Information:
Segment Open

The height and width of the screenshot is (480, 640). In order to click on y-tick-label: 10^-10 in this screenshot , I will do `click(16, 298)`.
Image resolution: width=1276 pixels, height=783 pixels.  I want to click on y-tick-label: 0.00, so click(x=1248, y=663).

Segment Closed
Segment Open

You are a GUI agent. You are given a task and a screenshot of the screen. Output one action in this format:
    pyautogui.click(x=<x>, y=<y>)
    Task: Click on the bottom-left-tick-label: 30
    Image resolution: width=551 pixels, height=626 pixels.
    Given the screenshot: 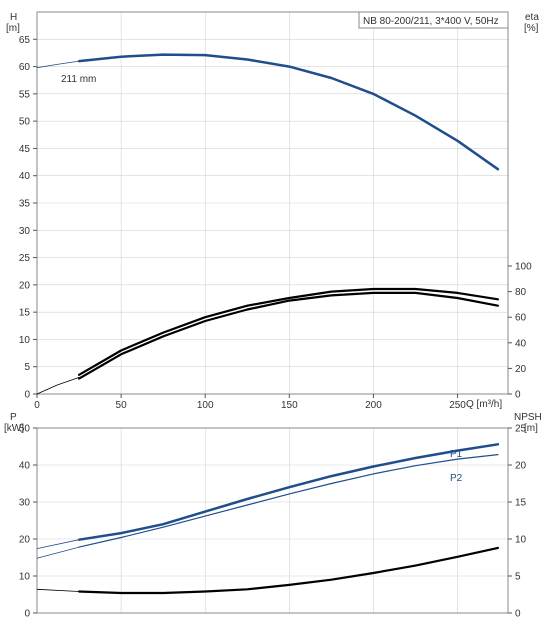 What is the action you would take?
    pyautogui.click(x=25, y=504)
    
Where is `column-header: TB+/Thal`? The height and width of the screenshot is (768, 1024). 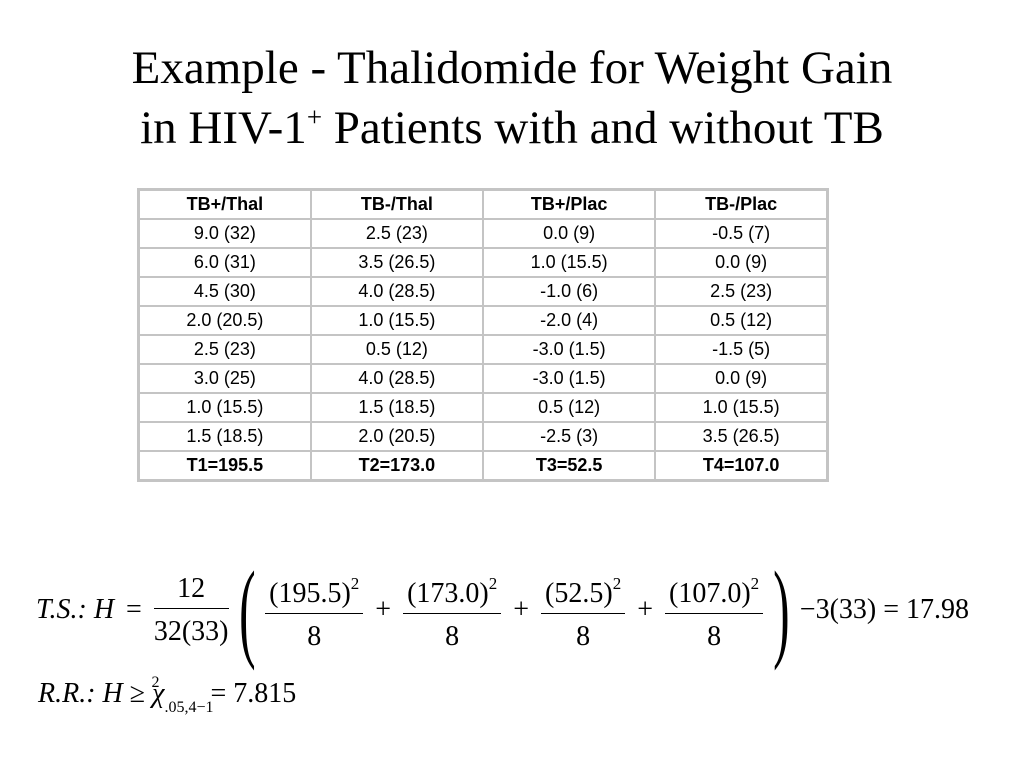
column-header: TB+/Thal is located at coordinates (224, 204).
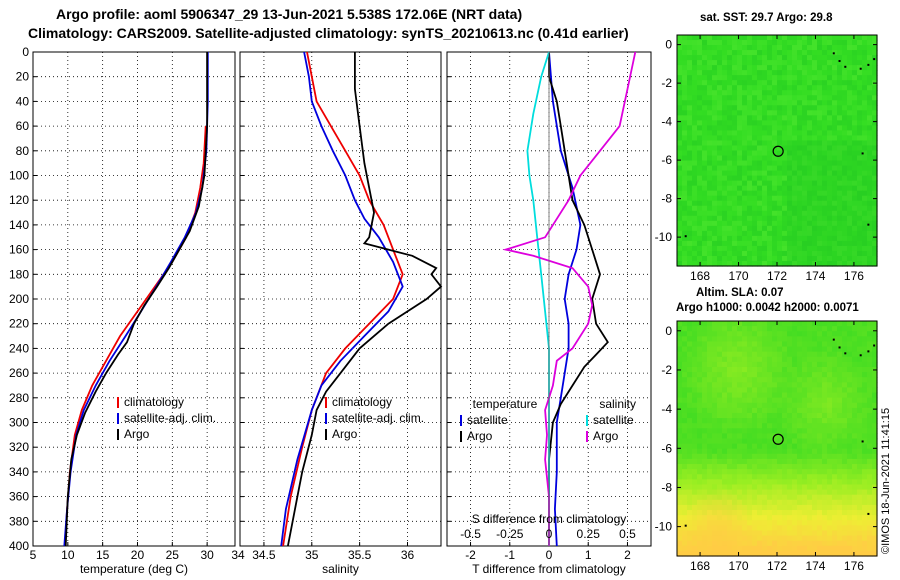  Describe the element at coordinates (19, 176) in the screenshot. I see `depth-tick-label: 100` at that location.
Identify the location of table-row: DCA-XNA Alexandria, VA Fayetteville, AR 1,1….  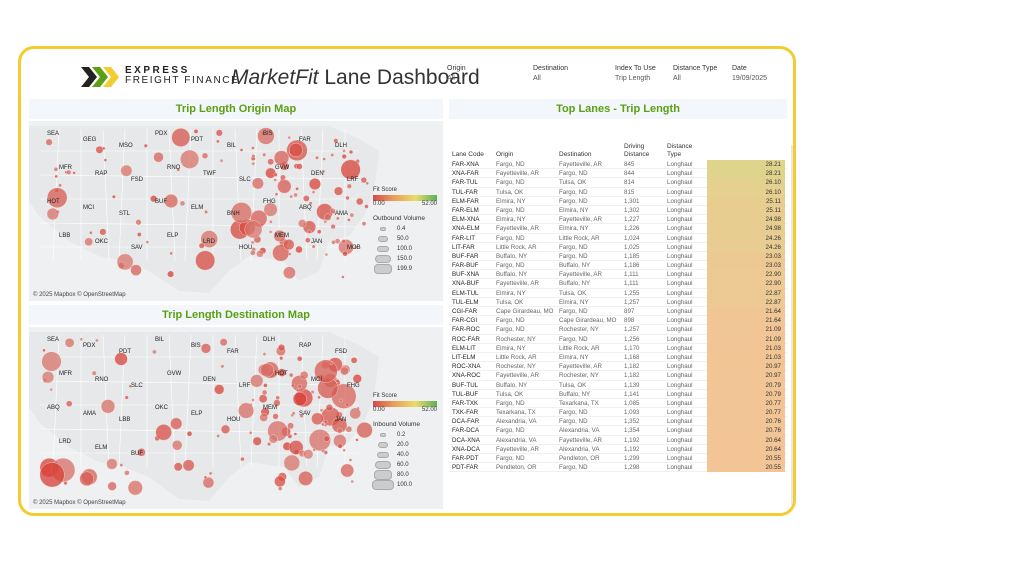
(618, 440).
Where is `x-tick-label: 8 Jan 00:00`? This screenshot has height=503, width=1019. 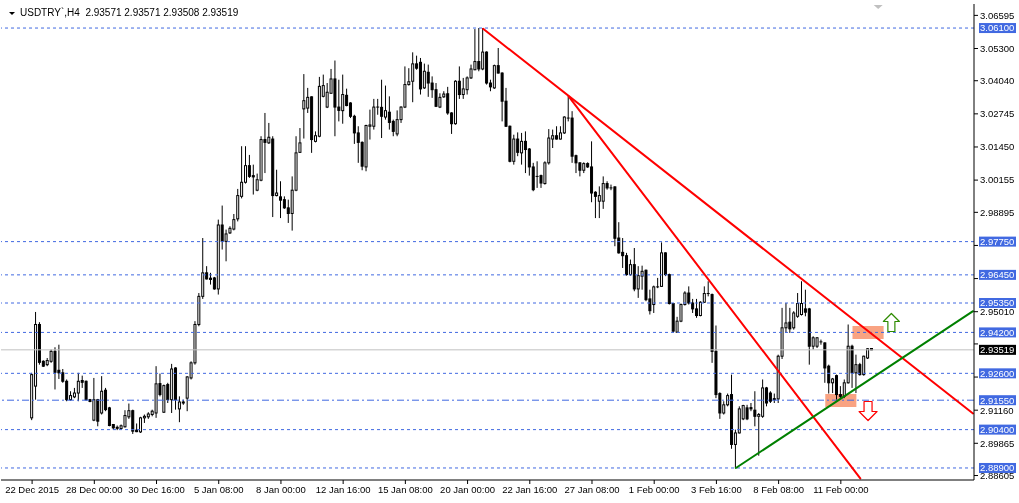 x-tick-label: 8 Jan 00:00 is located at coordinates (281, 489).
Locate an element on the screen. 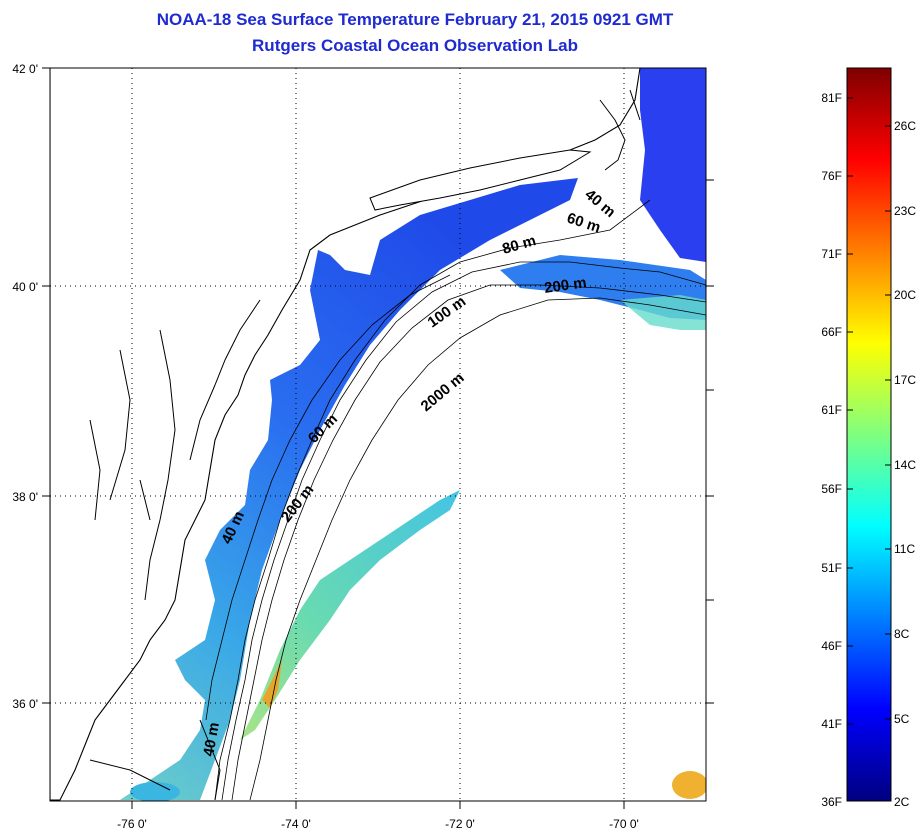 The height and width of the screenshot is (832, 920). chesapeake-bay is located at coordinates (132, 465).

Segment Closed
Segment Open

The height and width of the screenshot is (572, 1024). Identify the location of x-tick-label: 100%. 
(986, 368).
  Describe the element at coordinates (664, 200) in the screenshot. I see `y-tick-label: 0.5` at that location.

Segment Closed

Write out the lines from the one containing "The height and width of the screenshot is (480, 640)." through the one containing "Image resolution: width=1276", including both of those lines.

The height and width of the screenshot is (480, 640). In order to click on y-tick-label: 10^-10 in this screenshot , I will do `click(16, 298)`.
Image resolution: width=1276 pixels, height=783 pixels.  I want to click on y-tick-label: 0.00, so click(x=1248, y=663).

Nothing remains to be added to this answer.